Ратмир рассказывал, не торопясь. Эмма чувствовала, что дело не только в Хладе. Эксперименты предков мучают его. Особенная сила обернулась проклятием.
Из кладовых они с Эммой поднялись в её комнату, и Ратмир положил отобранные ею вещи на кровать.
— И всё же за год вы должны были привыкнуть к сыну… не обижайтесь, но Хлад слишком серьёзный и словно бы чужой здесь. Это неправильно.
— Этот год выдался сложным… меня почти не было в замке. С Хладом каждый день занимается учитель.

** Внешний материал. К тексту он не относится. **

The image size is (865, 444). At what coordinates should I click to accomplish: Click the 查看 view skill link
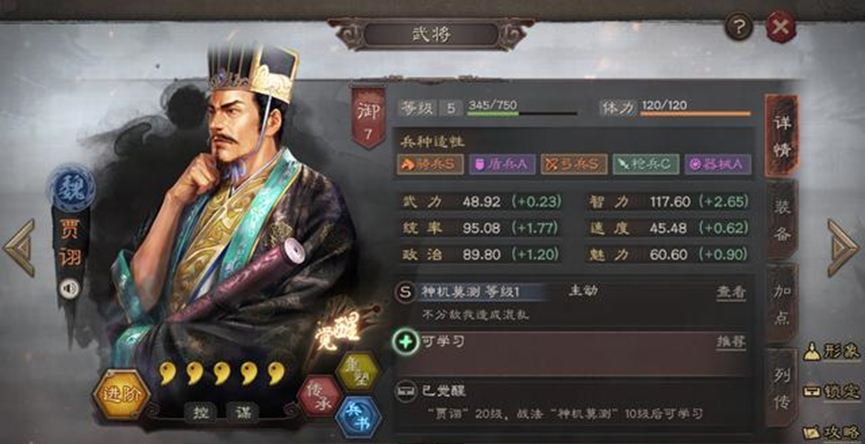tap(731, 292)
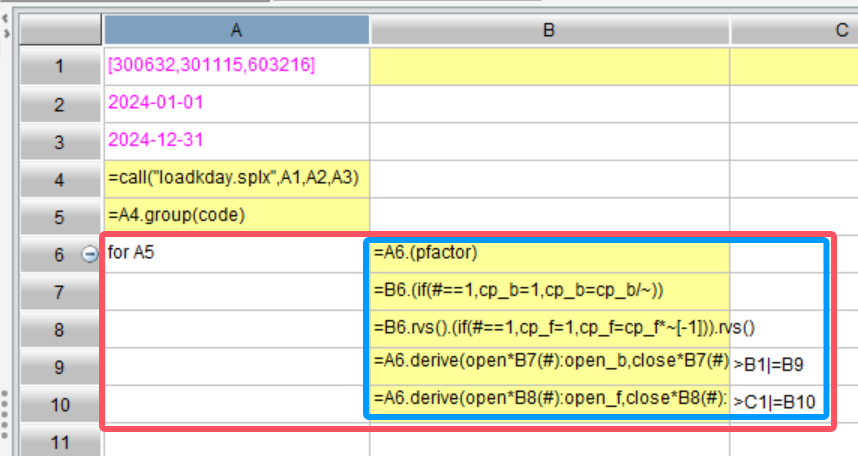Screen dimensions: 858x456
Task: Click cell containing [300632,301115,603216]
Action: click(235, 66)
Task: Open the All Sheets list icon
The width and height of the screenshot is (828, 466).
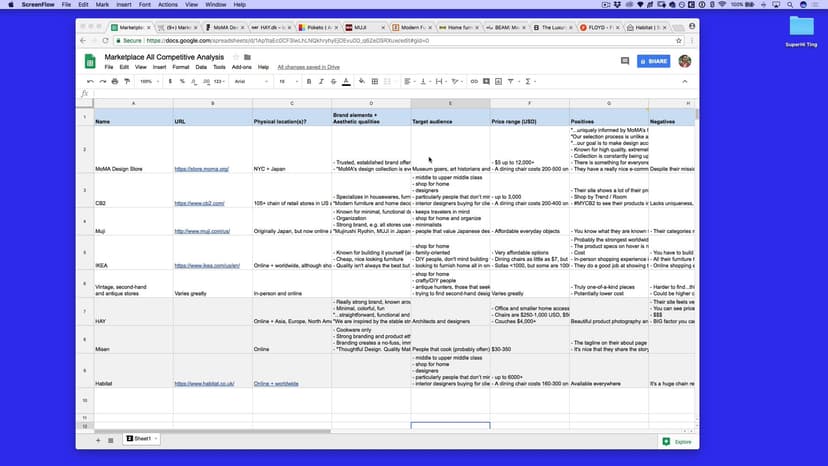Action: (110, 440)
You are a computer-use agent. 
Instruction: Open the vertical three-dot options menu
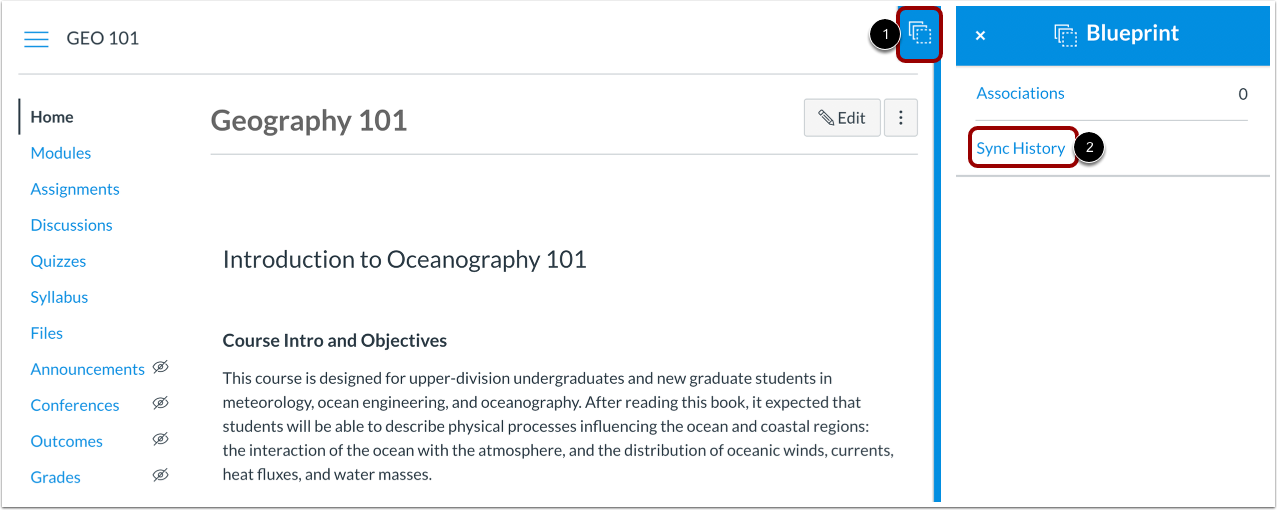point(901,118)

— Старый судья? А можно мне поприсутствовать на занятиях?
— На каких именно? Не думаю, что вам необходимы боевые искусства, — обеспокоенно заметил Ратмир.
Он
— Я бы не отказалась, но боюсь, что нет времени.
Он сразу же перенаправил ход её мыслей в спокойное русло:
— Думаю, вам подойдут уроки, связанные с изучением территорий и законов, а также общая история.
— Это великолепно!
Ратмир хотел предложить свои услуги по занятиям, но Эмма добавила:
— Надеюсь, что моё присутствие на уроках не помешает Хладу.
Целый день понадобился, чтобы добавить выделенной комнате немного уюта и отыскать то, из чего можно было сделать игрушки для Жара. А утром следующего дня Эмма разнообразила меню, отсидела пару часов с Хладом и стариком, слушая его монотонное бухтение о законах оборотней, а потом воспользовалась перерывом и пригласила мальчика помочь поиграть с Жаром.
Она разложила несколько сделанных на скорую руку тряпичных куколок и стала разыгрывать именно ту жизненную ситуацию, о которой сухим языком вещал учитель.
Её куколка и куколка Жара были нарушителем и пострадавшим, а Хлад должен был выступить в качестве судьи. Дети не сразу включились в игру, но Эмма действовала как заправская актриса и втянула их в происходящее, а потом подкидывала Хладу одну судейскую каверзу за другой, раскрывая его знания и, заодно, учась у него.
Кажется, мальчик впервые использовал на практике то, что ему вкладывал в голову учитель, и испытывал радость и удовлетворение от осознания, сколько он уже знает. А Жару нравилось, что Эмма пищит или сварливо возмущается, а то басом наседает на куклу Хлада и обращается к народу, вопя о несправедливости или, наоборот, широко раскрыв глаза, благодарит за честный суд.
Когда выглянуло солнышко, они вышли погулять, прокопали между лужами углубления, создав ручейки и каналы, и с сожалением оставили свои строительные проекты, когда Хлада вновь позвали учиться.
Глава 17. Ссора, тайные ходы, уют
Пару дней прошло удивительно по-домашнему спокойно. Эмма не только посещала занятия старого судьи, но и сама занималась с Жаром, а заодно подключила Хлада. По её мнению, мальчик был катастрофически скован, и это грозило непредсказуемыми последствиями.
Она не надеялась, что сможет изменить его жизнь, но вложить зёрнышко, что прорастет и не даст убить в ребёнке что-то нежное и тёплое, показать взрослым, что обучение можно организовать немного по-другому — этого ей хотелось, и она старалась. Эмма чувствовала себя обязанной хотя бы потому, что она здесь единственная женщина.
Её воздействие оказалось довольно сильным — и на уроках, где Эмма не присутствовала, Хлад стал задавать вопросы, сердиться на учителя за то, что тот заставляет принимать всё на веру, раз и навсегда определив место мальчишки в дальнейшей жизни.